Humble sublimity. Smallness, weakness, omnipotence, and majesty beyond imagination. The beauty that fills the universe. As children of God, children – incomprehensibly – of the Christ Child and Creator, you and I partake in this paradox. We can connect to the sublime – perhaps even participate in creation – with the humility appropriate for human beings, and we have 12 days to live that mystery with particular gratitude, beginning now.

The three sons I gave birth to all weighed between six and seven pounds, so I can imagine the way Jesus felt and looked in Mary’s arms – a bit puny and unbelievably beautiful, both human and divine. 

Because I spent most of the 1970s tending to small bodies, it was the early ’80s before I read E. F. Schumacher’s prescient Small Is Beautiful, published in 1973. Subtitled Economics as if People Mattered, it urged us to moderate our greed and unholy ambition for our own sake and that of the planet. I learned recently that Dorothy Day loved the book as much as I did, and found it in sync with the thinking of her mentor, Peter Maurin. The world would be a better place today if Schumacher’s principle of “enoughness” had been taken seriously by enough people with power. 

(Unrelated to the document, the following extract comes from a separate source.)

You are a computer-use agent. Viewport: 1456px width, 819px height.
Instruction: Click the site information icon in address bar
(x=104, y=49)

As a secular Franciscan, I’m particularly called to what we call minority: being comfortable with being less. Minority is a close ally of humility.  My dear friends MJ & Jerry Park, who founded Little Friends for Peace (an FMS DC Service Corps  partner site) more than 40 years ago, understand the beauty and the power of being small. I pray that I can emulate them in my mission. 

God, grant us all the humility and trust to show up the size you want us to be, to see ourselves, each other, and the world through Mary’s eyes and God’s: as both small and beautiful.

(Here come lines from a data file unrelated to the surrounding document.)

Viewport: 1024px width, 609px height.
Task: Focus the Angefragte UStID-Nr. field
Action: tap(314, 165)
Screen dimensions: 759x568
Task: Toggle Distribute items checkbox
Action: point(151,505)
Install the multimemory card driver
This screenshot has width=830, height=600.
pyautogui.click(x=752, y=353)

Questions for Reflection: Spend a moment reflecting on how God exemplifies humility. How does God invite you to grow in humility?

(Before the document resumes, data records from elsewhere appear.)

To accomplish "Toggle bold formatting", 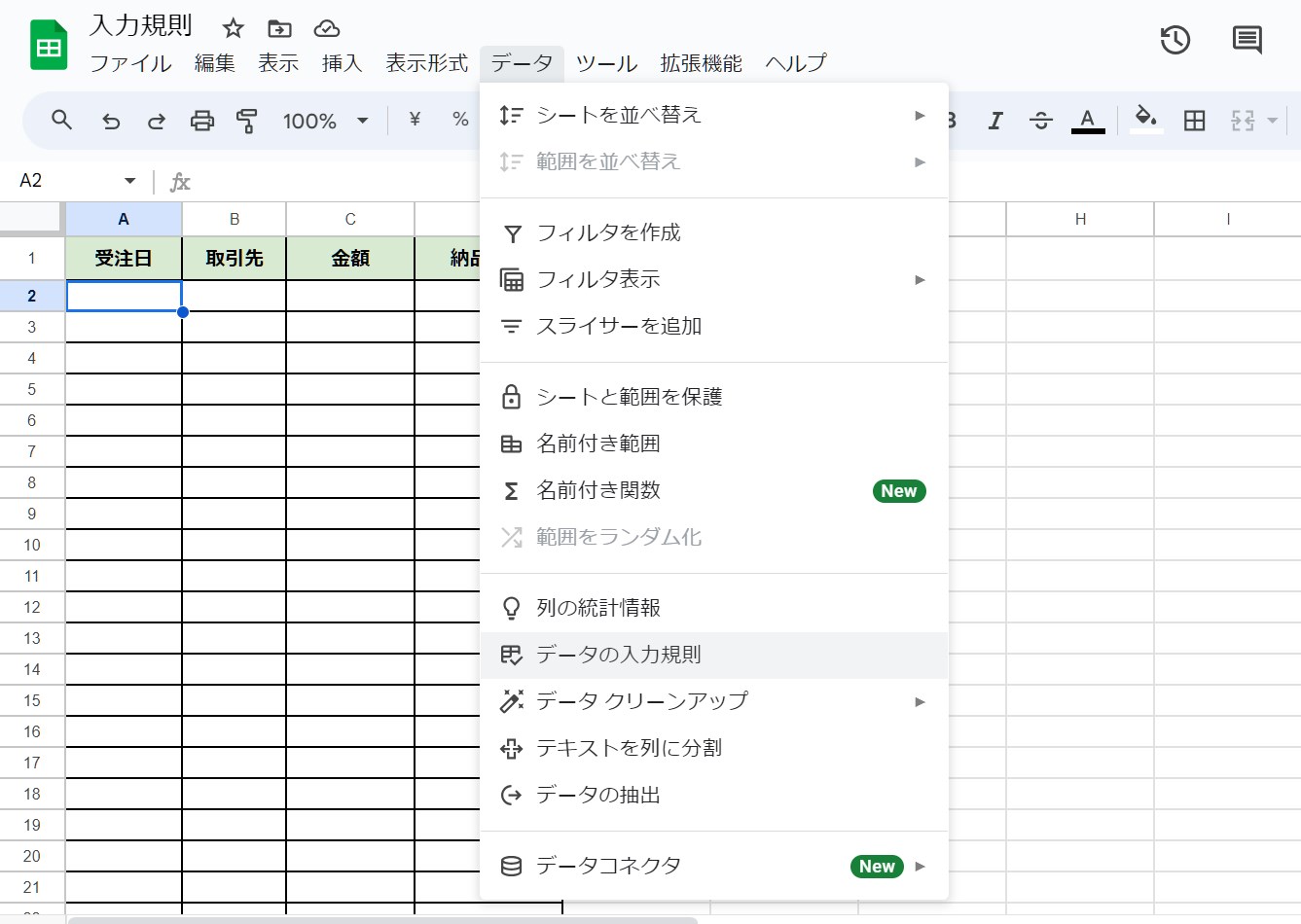I will 949,121.
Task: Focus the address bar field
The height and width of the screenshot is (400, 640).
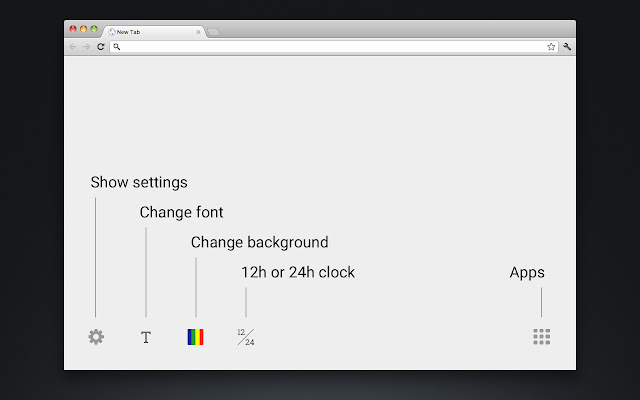Action: tap(330, 47)
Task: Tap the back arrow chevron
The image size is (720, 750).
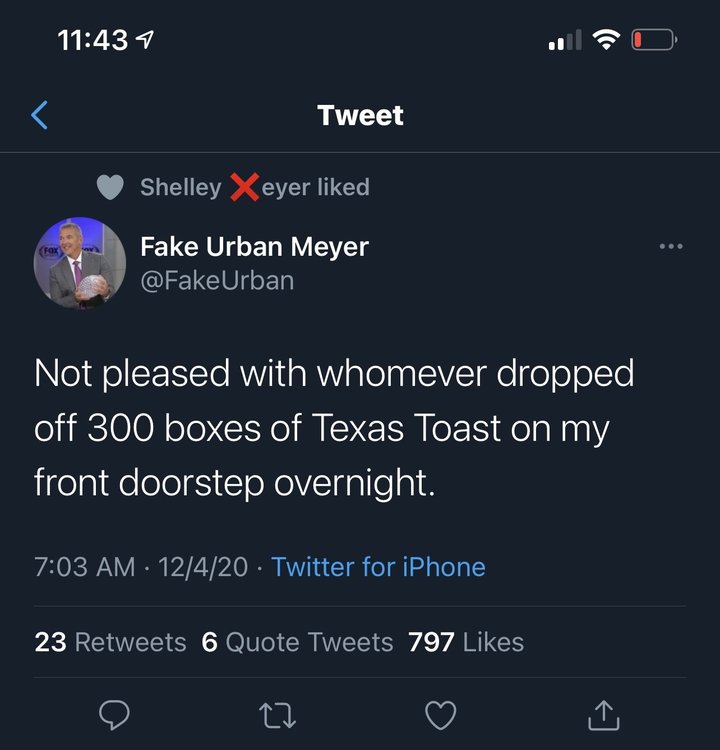Action: [x=39, y=116]
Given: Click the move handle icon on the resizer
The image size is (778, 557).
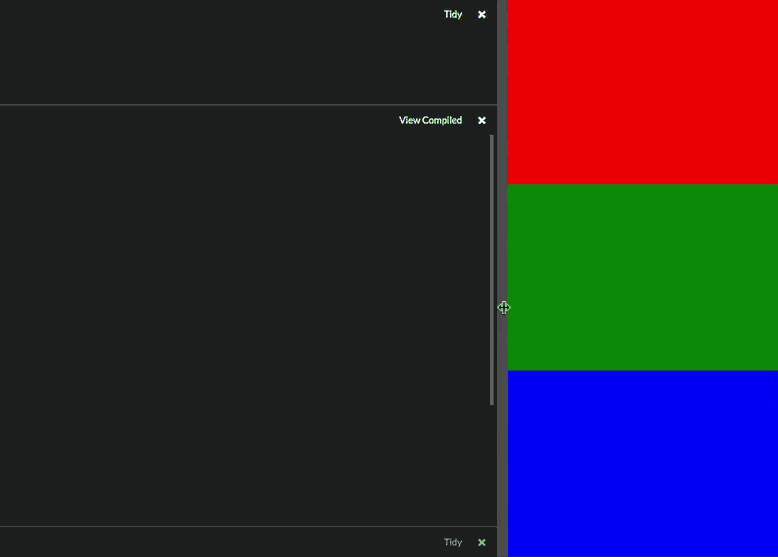Looking at the screenshot, I should (503, 308).
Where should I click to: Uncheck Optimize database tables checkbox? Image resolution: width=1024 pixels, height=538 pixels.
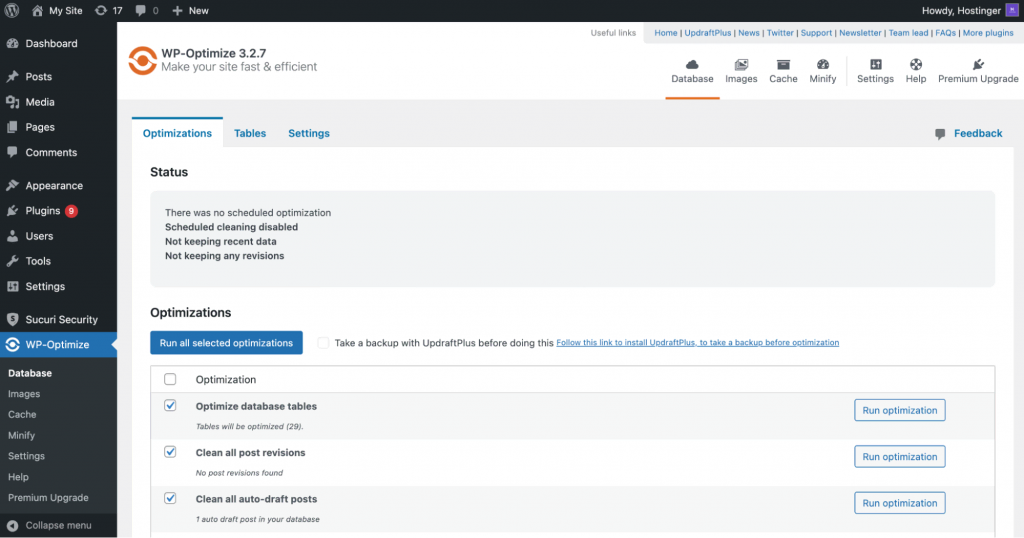(170, 406)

Mary Liston Liepold, OFS is a DC native with Midwestern roots, a professed Secular Franciscan, a great-grandmother, an on-the-cheap foodie, and a passionate reader. She holds a Ph.D. in American Literature from Catholic University. Before her very active retirement she enjoyed a two-stage career as mom/daycare mom, then editor/writer/fundraiser for nonprofits, including the National Science Teachers Association, the American Catholic Lay Network, and two women’s organizations, Peace Links and Peace X Peace. Her longest stint was 15 years at the Child Welfare League of America, where she developed and edited the magazine Children’s Voice. She prays and works stubbornly for peace on and with the earth and for healing from racism, sexism, ableism, hetero-normativism, and all the other forms of violence that afflict our common home. In FMS service, by the grace of God, she looks forward to putting her whole self in, seeing the world from outside the U.S., and becoming a more contemplative activist.